+++ Passage provided

The Future of Bladder Cancer Detection? Pee in a Cup
Researchers led by Tufts University engineers have developed a way to scan urine to detect the signature features of cancerous cells, a non-invasive method to check for bladder cancer that could make screening easier than current tests, which require visual inspection of the bladder itself.
Bladder cancer is one of the leading causes of cancer-related deaths in the United States (17,240 so far in 2018, says the American Cancer Society), though early detection can promote a 5-year survival rate of 95 percent. That drops to just 10 percent when bladder cancer is not caught before it reaches advanced stages. The recurrence rate is also high, between 50 and 80 percent, requiring repeat bladder exams called cystoscopy that involve running a tube with a video camera into the bladder through the urethra.
The new urine testing technique uses atomic force microscopy (AFM) to develop a map of the surface of cells, a method researchers say is more accurate than visual examination. It’s also considerably more convenient -- to screen at-risk healthy people as well as bladder cancer survivors, who would only have to provide a urine sample. So far, the test demonstrates more than 90 percent sensitive in detecting bladder cancer, compared with 20 to 80 percent sensitivity for current non-invasive testing methods, such as biomarker or genetic analysis. Next, researchers hope to apply their cancer detection test to other tumor types, including gastrointestinal, colorectal, and cervical cancers.

++++++
+++ Data to examine

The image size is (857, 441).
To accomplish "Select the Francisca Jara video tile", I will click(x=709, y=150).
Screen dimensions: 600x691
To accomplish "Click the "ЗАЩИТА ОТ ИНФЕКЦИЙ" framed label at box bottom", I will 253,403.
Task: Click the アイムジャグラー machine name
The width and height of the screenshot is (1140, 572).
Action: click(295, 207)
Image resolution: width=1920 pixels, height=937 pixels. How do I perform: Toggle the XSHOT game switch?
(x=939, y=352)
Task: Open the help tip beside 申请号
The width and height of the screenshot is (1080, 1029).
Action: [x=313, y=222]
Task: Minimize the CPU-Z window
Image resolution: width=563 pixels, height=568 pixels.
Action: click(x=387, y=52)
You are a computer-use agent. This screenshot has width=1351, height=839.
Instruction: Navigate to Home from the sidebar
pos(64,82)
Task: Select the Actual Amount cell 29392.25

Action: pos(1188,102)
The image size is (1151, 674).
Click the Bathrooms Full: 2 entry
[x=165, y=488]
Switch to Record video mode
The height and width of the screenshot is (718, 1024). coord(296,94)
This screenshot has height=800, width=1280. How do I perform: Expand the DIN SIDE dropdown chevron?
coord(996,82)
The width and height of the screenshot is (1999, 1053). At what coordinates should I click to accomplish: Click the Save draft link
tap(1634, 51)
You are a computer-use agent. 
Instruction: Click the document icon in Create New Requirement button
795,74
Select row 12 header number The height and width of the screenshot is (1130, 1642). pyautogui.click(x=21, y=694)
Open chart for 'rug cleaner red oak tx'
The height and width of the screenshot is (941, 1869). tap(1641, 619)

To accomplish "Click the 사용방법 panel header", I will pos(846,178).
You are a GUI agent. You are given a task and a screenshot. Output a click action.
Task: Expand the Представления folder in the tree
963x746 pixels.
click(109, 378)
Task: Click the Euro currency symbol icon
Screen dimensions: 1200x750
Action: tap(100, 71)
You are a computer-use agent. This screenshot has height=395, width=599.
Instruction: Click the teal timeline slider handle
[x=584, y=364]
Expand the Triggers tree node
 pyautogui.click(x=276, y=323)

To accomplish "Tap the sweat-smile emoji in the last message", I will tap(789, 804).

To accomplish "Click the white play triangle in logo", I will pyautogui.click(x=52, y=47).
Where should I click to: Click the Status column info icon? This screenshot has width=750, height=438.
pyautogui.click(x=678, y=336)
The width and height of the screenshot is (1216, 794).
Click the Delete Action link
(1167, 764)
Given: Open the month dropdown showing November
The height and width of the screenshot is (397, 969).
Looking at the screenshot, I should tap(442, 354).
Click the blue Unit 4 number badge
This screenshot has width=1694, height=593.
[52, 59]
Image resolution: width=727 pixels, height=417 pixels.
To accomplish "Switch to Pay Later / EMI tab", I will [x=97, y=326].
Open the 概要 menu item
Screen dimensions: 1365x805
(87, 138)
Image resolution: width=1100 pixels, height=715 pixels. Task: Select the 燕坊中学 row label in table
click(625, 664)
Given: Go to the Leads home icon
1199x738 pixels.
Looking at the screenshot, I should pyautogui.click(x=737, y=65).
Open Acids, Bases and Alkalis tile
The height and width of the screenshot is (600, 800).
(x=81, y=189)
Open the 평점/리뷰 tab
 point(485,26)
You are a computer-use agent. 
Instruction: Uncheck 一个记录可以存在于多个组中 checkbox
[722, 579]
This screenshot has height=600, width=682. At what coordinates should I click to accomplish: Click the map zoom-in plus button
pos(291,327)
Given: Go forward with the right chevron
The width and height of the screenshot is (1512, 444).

++++++

> [Things to do]
1 – According to the bladder cancer article, what is the recurrence rate for bladder cancer?
2 – Please condense the paragraph of the bladder cancer article that begins "The new urine testing technique" into a shorter version that keeps its main facts.
3 – Retype everything in the bladder cancer article from "The Future of" down to "the bladder itself.".

> [Expected responses]
1 – Between 50 and 80 percent.

2 – The new urine test uses atomic force microscopy (AFM) to map cell surfaces, which researchers say is more accurate than visual examination. It is also more convenient: at-risk healthy people and bladder cancer survivors would only need to give a urine sample. So far it has shown over 90 percent sensitivity, compared with 20 to 80 percent for current non-invasive methods such as biomarker or genetic analysis. Researchers next hope to use it for other tumor types, including gastrointestinal, colorectal, and cervical cancers.

3 –
The Future of Bladder Cancer Detection? Pee in a Cup
Researchers led by Tufts University engineers have developed a way to scan urine to detect the signature features of cancerous cells, a non-invasive method to check for bladder cancer that could make screening easier than current tests, which require visual inspection of the bladder itself.